Copy exactly, and only, the lines from the line containing "Image resolution: width=1240" through the last line of the records below, both included, and leave out any pictures.

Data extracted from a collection
-- -- --

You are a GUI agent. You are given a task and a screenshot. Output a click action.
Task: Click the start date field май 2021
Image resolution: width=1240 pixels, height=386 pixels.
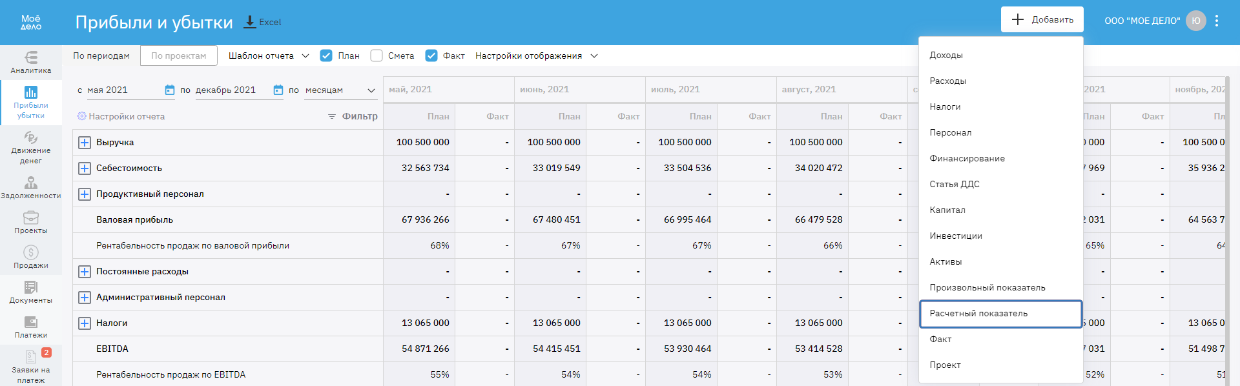(123, 90)
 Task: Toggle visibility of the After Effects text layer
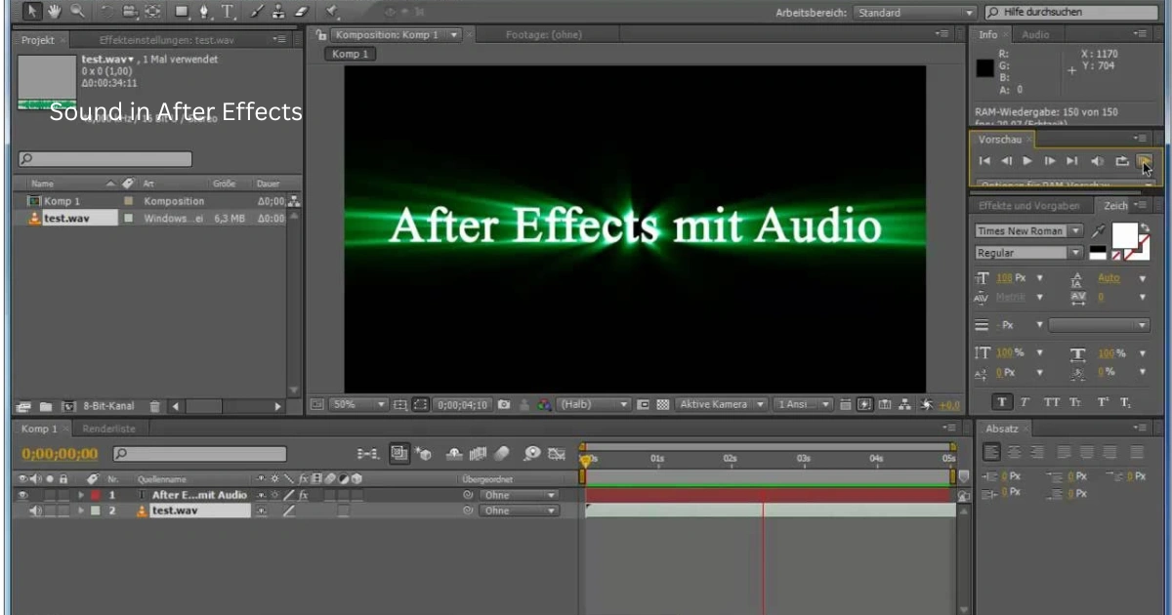pyautogui.click(x=22, y=495)
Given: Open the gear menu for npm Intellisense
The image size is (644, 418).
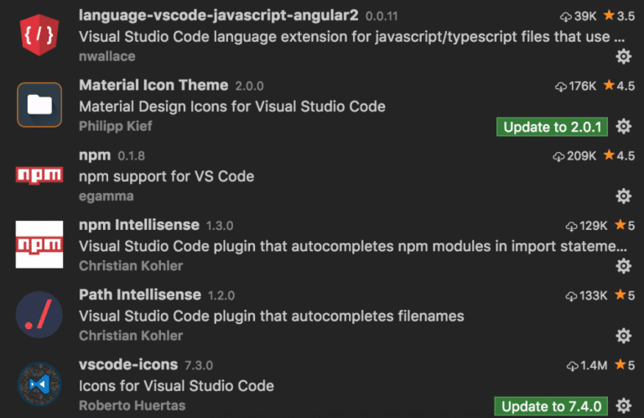Looking at the screenshot, I should pos(624,266).
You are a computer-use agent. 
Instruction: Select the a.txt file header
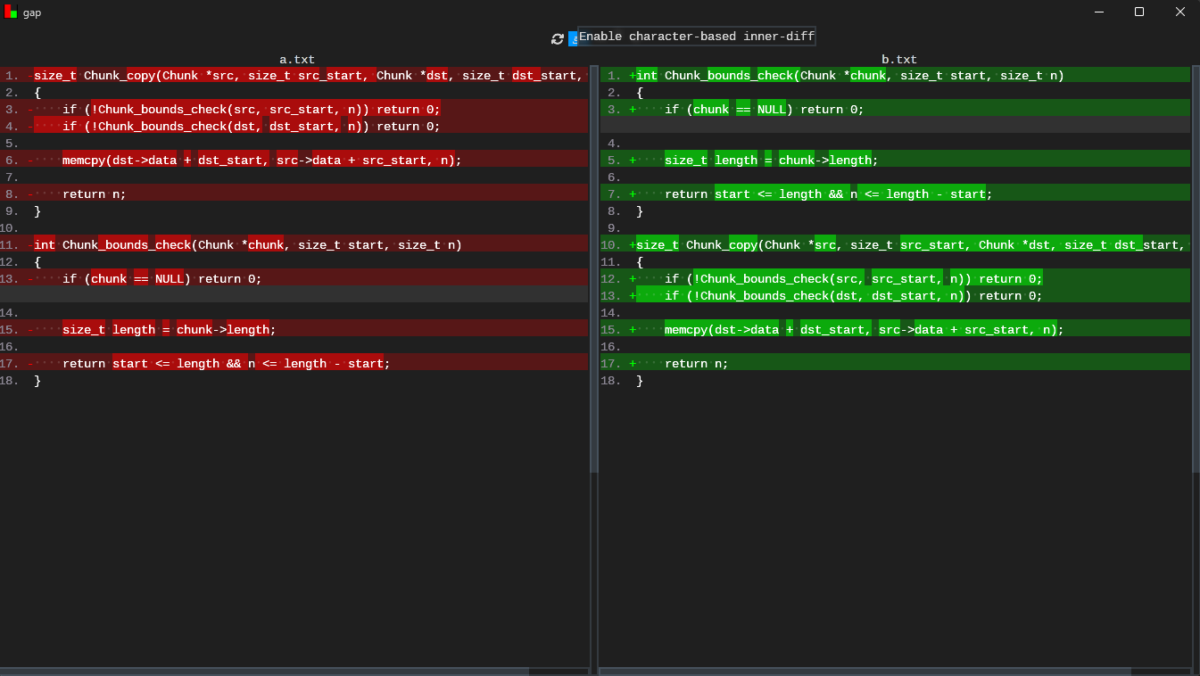(x=296, y=60)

-- -- --

Result of this task:
Image resolution: width=1240 pixels, height=386 pixels.
(123, 90)
 Task: Toggle visibility of the After Effects text layer
pyautogui.click(x=22, y=495)
Given: Open the gear menu for npm Intellisense
The image size is (644, 418).
Looking at the screenshot, I should pos(624,266).
You are a computer-use agent. 
Instruction: Select the a.txt file header
(x=296, y=60)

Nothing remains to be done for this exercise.